Will keep you updated on if this was a permanent solution for my instances.
The sitemap is currently coded to generate a complete list of all submissions in a journal, and involves fetching a complete representation of each of the journal’s issues and submissions from the database. This will result in a lot of database queries, but each should be well indexed and thus quick, and as the results are iterated one at a time, it shouldn’t consume a lot of memory (beyond the DOM objects that represent the sitemap as it’s built).
The sitemap is intended for occasional fetching by legitimate search engines. While we could optimize it to reduce the number of queries involved (by coding a workaround to the object model), or introduce caching, both approaches have downsides that are keeping me from being too enthusiastic about them.

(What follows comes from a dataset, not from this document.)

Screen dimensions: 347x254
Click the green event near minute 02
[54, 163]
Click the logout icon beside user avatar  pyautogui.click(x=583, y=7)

I’d suggest checking your access log to see whether it is being fetched enough to warrant changes, and if so, by whom. I suspect the author index is a much larger factor in the issues you’re encountering than the sitemap.
Regards,
Alec Smecher
Public Knowledge Project Team
I want to add that your previous solution worked and our journals are working amazing now. The load is back to how it used to be with 2.4.8. Thanks a lot for your help!
I understand, it was however just a suggestion.
I’m no professional programmer, but this is a sitemap turn around that I made to build a manual sitemap (only takes a second to load) - specific to my journals.
// All Articles
$article_query = mysqli_query($sitemapdb, "SELECT * FROM publications WHERE status='3'");
if(mysqli_num_rows($article_query) > 0)
{
while($row = mysqli_fetch_assoc($article_query))
{
$articleid=$row['submission_id'];
?><url>
<loc><?php echo $baseurl;?>/index.php/<?php echo $tag;?>/article/view/<?php echo $articleid; ?></loc>
</url>
<?php
$double_check_query = mysqli_query($sitemapdb, "SELECT assoc_id as checklink FROM submission_files WHERE submission_id = '".$articleid."' AND uploader_user_id!=1 LIMIT 1");
if(mysqli_num_rows($double_check_query) > 0)
{
$get_dcheck = mysqli_fetch_assoc($double_check_query)
?>
<url>
<loc><?php echo $baseurl;?>/index.php/<?php echo $tag;?>/article/view/<?php echo $articleid;?>/<?php echo($get_dcheck['checklink']); ?></loc>
</url>
<?php
}
else
{
$pdf_query = mysqli_query($sitemapdb, "SELECT MIN(assoc_id) AS thepdflink FROM submission_files WHERE submission_id = '".$articleid."' AND assoc_id!='' AND genre_id=1");
if(mysqli_num_rows($pdf_query) > 0)
{
$get_article = mysqli_fetch_assoc($pdf_query)
?>
<url>
<loc><?php echo $baseurl;?>/index.php/<?php echo $tag;?>/article/view/<?php echo $articleid;?>/<?php echo($get_article['thepdflink']); ?></loc>
</url>
<?php
}
}
?>
<?php
}
}
I was trying to build this section to get the latest PDF ID, but does not seem to work with the highest accuracy, any suggestion on what I could change here?
This is the downside to moving away from the standard object fetching tools that you’re finding to perform slowly – you’ll need to replicate in pure SQL some of the features and functions that are currently written in PHP. In the process you’ll lose important things like custom PDF and article IDs, etc. I’d recommend against this approach.
Regards,
Alec Smecher
Public Knowledge Project Team
Just an update so far, we’ve been able to run for days without an issue at all.
But, there are times where the same queries start happening out of no where - this time they do not lock out the websites (like what happens when data caches are cleared) but they create a spam of the scripts as seen before in the “/search/authors” instance.
Also, I checked out Google Search Console Server Error (5xx) Logs and found most of them to come out of the “/search/authors/” instances - but could not find any other thing that was causing a slow down.
Any idea what could be causing this? I’m not sure if there is any additional info that I could find to share with you on what it could possibly be linked to.
Sorry for multiple replies, also; one more thing to note is that this does not happen because of all journals in my server (but just 2 or 3 out of 12).